Nooteboom fala ainda dos humanos extintos. Características humanas em vias de desaparecer. Humanos tímidos. Ninguém mais é timido. Todos sabem posar para fotos, criar nomes falsos, sair de casa sozinho. O rubor está sumindo, a mocinha de seio rosado e bochecha rosa, olhando para o chão; o mocinho timido, sonhador, romantico velado, gaguejante. A timidez foi morta pelo mundo do espetáculo, pelo show, pela vida em escritório, pelo cinema americano, pelo rocknroll. O respeito é outro valor extinto. Tudo o que importa é a minha verdade, e se a minha verdade é só minha a sua verdade me é irrelevante. Não respeitarei alguém que deseja ser mais verdadeiro que eu mesmo. Não respeitarei ninguém, pois respeito é negação de si mesmo. Esse pensamento torto, bobo, ridiculo se torna dominante com a tecnologia ( onde tudo é relativo e sem hierarquia ) com o fim da timidez ( timidez que traz a vida interior ).
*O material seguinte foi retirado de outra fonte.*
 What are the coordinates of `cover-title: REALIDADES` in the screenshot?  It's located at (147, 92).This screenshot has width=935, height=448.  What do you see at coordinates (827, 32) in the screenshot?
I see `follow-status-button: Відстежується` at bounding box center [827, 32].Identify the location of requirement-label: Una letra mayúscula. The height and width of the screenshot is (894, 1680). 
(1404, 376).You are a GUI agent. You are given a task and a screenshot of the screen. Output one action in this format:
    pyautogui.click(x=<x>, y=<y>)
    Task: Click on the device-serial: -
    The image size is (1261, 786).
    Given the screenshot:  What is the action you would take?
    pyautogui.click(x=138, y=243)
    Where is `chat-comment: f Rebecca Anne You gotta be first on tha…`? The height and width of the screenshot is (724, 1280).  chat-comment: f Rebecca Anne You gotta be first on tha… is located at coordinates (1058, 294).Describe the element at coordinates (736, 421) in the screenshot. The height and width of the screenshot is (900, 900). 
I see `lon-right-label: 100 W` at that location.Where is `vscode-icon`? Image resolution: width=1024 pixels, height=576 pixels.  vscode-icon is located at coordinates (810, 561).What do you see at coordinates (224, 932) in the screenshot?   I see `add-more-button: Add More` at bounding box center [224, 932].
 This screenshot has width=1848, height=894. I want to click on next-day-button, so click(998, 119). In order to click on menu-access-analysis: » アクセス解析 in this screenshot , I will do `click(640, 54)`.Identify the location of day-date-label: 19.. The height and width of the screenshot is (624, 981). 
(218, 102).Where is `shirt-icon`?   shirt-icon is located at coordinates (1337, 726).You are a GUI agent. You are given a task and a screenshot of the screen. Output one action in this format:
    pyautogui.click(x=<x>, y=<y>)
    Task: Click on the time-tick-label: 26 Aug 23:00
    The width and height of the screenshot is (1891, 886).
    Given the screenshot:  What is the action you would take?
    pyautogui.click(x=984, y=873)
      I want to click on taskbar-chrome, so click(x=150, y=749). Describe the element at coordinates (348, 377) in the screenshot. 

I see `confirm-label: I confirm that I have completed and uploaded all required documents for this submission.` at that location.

Para o futuro haverá a extinção da verdade, do subjetivismo e da solidão.
Tudo isso nas 130 primeiras páginas de Nooteboom.
Uma citação de Walter Benjamim:
"... é assim que o anjo deve ser representado perante a história. Com esse olhar crispado voltado ao passado ( ele fala de uma pintura de Paul Klee ). Onde nós vemos um encadeamento de fatos que significam nossa história, o anjo vê apenas um momento único de catástrofe absoluta. Esse anjo gostaria de ficar e ressuscitar os mortos, abrir a luz nos escombros. Mas do céu desce um vento irresistível que arrasta suas asas ao porvir. Os escombros, o entulho se agiganta a seus pés alcançando montanhas, mas o anjo precisa voar, rumo ao destino. É a essa tragédia que damos o nome de progresso".
Uma citação de Hegel:
" Voce está num trem bem iluminado. Voce observa por toda a viagem o ambiente e seus companheiros de viagem. Rostos, vozes, roupas, gestos. Voce crê então conhecer a realidade daquele vagão. Então voce pede a outra pessoa para descrever aquele vagão, descrevendo inclusive voce. E descobre que a realidade para ela seria uma aberração para voce. Pois ela não considerou nada do que lhe é mais real. Ela não percebeu seus sentimentos, seus desejos, seu passado, aquilo que voce ama em voce e renega em voce. Ela simplesmente não conheceu a realidade. É por isso que toda a história do mundo é impossível de ser apreendida."
Nooteboom, como todo grande artista, vai mais longe: É por isso que a Verdade não existe.